--- GOAL ---
Copy out the listing from the line with "Screen dimensions: 1234x952" through its final line, requests and all, and offset every coordinate in the answers by adding 141.

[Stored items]
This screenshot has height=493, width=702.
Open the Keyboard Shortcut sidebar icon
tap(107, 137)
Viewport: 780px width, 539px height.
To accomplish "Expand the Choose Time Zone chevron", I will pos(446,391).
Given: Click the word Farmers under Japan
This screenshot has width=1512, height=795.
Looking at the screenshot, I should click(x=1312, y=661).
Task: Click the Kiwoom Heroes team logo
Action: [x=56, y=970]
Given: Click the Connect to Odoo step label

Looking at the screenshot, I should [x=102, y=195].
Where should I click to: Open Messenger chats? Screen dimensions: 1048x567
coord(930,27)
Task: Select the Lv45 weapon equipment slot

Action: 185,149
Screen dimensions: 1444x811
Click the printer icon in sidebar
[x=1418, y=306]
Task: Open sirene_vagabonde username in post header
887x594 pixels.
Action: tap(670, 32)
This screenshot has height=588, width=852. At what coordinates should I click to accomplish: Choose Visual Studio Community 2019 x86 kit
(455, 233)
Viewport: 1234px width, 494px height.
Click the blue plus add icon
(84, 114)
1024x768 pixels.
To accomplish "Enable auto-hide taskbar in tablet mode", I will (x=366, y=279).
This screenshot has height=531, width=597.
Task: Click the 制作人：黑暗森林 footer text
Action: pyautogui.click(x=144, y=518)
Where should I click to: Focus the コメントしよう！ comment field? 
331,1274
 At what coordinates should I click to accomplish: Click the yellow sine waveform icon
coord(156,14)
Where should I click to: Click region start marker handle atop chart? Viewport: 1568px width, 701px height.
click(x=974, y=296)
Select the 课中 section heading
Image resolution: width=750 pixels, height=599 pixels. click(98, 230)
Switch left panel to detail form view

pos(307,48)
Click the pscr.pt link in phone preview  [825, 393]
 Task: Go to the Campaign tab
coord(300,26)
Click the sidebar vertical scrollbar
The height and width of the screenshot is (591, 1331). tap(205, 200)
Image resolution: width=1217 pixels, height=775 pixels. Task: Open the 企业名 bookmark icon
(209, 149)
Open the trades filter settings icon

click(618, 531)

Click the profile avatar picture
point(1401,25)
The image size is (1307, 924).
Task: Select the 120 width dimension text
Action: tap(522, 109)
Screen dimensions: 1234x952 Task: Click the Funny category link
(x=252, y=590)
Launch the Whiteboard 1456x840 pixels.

--- SOLVED PROBLEM ---
Screen dimensions: 1234x952 Task: Click the Funny category link
(x=393, y=731)
Launch the Whiteboard 1456x840 pixels.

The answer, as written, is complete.